* Aim of the exercise:
Output exactly the first line of the listing and each line after it, through the line that contains "it (1628, 25)"; add nothing else.

* Recorded information:

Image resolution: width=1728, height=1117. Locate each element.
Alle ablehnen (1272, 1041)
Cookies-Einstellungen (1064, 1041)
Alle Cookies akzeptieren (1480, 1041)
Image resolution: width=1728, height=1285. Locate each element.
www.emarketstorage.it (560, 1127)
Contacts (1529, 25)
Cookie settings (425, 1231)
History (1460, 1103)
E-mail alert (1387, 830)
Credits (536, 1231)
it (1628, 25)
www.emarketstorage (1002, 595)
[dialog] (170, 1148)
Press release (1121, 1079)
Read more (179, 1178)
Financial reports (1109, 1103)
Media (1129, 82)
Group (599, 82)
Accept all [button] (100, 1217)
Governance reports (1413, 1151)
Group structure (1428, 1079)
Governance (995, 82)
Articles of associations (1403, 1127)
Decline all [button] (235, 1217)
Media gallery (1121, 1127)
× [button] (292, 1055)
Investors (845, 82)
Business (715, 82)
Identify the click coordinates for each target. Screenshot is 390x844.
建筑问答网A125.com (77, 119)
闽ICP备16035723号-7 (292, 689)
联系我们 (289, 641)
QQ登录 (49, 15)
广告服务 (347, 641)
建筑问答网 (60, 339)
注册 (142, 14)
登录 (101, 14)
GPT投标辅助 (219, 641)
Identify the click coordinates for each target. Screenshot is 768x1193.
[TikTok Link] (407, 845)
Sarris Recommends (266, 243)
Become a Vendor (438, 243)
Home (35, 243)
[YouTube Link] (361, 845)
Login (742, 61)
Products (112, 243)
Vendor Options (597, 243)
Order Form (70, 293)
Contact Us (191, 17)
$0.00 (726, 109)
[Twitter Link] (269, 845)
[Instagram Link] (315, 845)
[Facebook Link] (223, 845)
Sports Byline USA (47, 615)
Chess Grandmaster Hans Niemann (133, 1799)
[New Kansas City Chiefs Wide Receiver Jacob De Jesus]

* Solution:
Image resolution: width=1728, height=1117. Locate each element.
Alle ablehnen (1272, 1041)
Cookies-Einstellungen (1064, 1041)
Alle Cookies akzeptieren (1480, 1041)
Image resolution: width=1728, height=1285. Locate each element.
www.emarketstorage.it (560, 1127)
Contacts (1529, 25)
Cookie settings (425, 1231)
History (1460, 1103)
E-mail alert (1387, 830)
Credits (536, 1231)
it (1628, 25)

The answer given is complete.